OBJECTIF 1:
Indiquez combien de lignes des enregistrements contiennent la chaîne « button », en respectant la casse. Donnez seulement le nombre.

Madame la rapporteure, vous semblez déplorer dans votre rapport la gestion de l’immigration et des contrôles aux frontières. Pourtant, le dogme de la libre circulation se heurte trop souvent aux problèmes sécuritaires et aux attentes fortes de nos concitoyens. Nous plaidons quant à nous pour une réforme profonde de l’accord de Schengen, et sommes favorables à une libre circulation réservée aux citoyens européens ainsi qu’à une double frontière renforcée aux frontières extérieures de l’Union européenne, avec des contrôles ciblés aux frontières intérieures. L’Allemagne applique ce principe et obtient des résultats, notamment dans la lutte contre l’immigration illégale et les trafics. Nos policiers, comme les policiers allemands, savent quand, qui, où et quoi contrôler. Ainsi, les travailleurs transfrontaliers et les habitants des zones transfrontalières sont épargnés par ces contrôles. Je dirais même que les frontaliers ont pour devoir d’accepter ces contrôles afin de protéger tout le reste du territoire.

OBJECTIF 2:
Selon l'extrait ci-dessus sur l'accord de Schengen, quel pays applique déjà le principe d'une double frontière avec des contrôles ciblés aux frontières intérieures ?

ENREGISTREMENTS FOURNIS:
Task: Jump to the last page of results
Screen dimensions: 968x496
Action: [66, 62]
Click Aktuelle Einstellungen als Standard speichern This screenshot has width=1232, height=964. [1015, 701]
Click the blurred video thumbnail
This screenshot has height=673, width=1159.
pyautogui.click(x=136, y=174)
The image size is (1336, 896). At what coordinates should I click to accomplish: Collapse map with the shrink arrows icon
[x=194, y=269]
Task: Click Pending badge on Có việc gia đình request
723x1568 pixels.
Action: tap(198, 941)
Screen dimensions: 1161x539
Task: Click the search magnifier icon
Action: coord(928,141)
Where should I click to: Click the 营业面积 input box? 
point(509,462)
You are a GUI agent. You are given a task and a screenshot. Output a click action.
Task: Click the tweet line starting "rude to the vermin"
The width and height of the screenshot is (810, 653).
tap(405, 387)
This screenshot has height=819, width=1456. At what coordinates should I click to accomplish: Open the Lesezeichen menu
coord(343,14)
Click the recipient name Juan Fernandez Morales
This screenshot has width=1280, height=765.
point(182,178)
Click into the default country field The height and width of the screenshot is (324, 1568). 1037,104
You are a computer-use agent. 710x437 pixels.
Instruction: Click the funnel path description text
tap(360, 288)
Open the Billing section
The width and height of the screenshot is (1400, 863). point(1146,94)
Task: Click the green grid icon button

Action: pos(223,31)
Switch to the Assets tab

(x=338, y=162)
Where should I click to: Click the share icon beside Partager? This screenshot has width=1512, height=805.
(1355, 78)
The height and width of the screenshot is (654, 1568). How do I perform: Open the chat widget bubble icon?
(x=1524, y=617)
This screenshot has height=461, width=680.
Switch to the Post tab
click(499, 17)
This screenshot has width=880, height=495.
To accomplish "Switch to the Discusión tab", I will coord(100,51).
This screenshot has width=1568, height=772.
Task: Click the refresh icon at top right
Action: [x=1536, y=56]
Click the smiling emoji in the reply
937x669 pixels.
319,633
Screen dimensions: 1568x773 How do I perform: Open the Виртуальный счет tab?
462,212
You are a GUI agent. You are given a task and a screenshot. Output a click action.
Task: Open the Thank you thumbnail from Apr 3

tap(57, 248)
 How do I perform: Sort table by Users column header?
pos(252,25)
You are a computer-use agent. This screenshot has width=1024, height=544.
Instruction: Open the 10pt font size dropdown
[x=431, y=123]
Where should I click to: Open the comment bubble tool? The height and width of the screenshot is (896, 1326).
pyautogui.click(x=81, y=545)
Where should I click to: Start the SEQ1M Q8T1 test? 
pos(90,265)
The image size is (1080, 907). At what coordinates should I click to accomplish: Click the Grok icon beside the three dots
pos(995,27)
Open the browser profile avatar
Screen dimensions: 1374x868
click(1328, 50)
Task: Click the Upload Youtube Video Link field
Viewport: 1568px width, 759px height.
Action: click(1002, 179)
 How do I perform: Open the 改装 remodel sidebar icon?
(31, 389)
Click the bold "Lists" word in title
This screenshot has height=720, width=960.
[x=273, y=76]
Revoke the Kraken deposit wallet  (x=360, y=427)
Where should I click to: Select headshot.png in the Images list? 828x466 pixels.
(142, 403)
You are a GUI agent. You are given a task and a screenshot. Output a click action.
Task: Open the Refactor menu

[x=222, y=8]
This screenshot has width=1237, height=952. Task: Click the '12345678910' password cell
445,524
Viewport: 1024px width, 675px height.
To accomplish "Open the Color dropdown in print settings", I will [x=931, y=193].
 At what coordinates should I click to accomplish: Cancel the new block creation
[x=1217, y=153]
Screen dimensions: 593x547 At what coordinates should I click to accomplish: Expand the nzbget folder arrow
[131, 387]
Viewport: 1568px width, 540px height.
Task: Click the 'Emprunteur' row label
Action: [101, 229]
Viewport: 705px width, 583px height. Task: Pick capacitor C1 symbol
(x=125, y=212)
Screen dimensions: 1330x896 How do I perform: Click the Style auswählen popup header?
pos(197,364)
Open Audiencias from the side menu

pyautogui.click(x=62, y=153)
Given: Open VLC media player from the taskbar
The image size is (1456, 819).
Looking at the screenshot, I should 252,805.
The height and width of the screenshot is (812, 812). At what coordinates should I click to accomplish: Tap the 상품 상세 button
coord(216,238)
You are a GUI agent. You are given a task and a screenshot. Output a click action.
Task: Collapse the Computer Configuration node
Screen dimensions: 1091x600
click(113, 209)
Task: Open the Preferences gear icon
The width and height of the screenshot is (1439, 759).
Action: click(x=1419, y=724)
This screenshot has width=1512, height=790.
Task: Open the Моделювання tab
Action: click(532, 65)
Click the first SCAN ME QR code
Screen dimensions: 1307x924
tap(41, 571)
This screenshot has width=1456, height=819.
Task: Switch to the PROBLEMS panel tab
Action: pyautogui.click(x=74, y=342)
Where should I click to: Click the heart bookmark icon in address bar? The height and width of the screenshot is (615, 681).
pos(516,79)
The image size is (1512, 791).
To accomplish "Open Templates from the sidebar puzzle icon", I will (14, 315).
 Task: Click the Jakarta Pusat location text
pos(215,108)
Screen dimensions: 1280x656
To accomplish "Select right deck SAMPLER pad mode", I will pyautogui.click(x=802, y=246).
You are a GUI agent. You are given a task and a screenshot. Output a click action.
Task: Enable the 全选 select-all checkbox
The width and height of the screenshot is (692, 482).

RÉSULTAT ATTENDU 1:
2

RÉSULTAT ATTENDU 2:
L'Allemagne.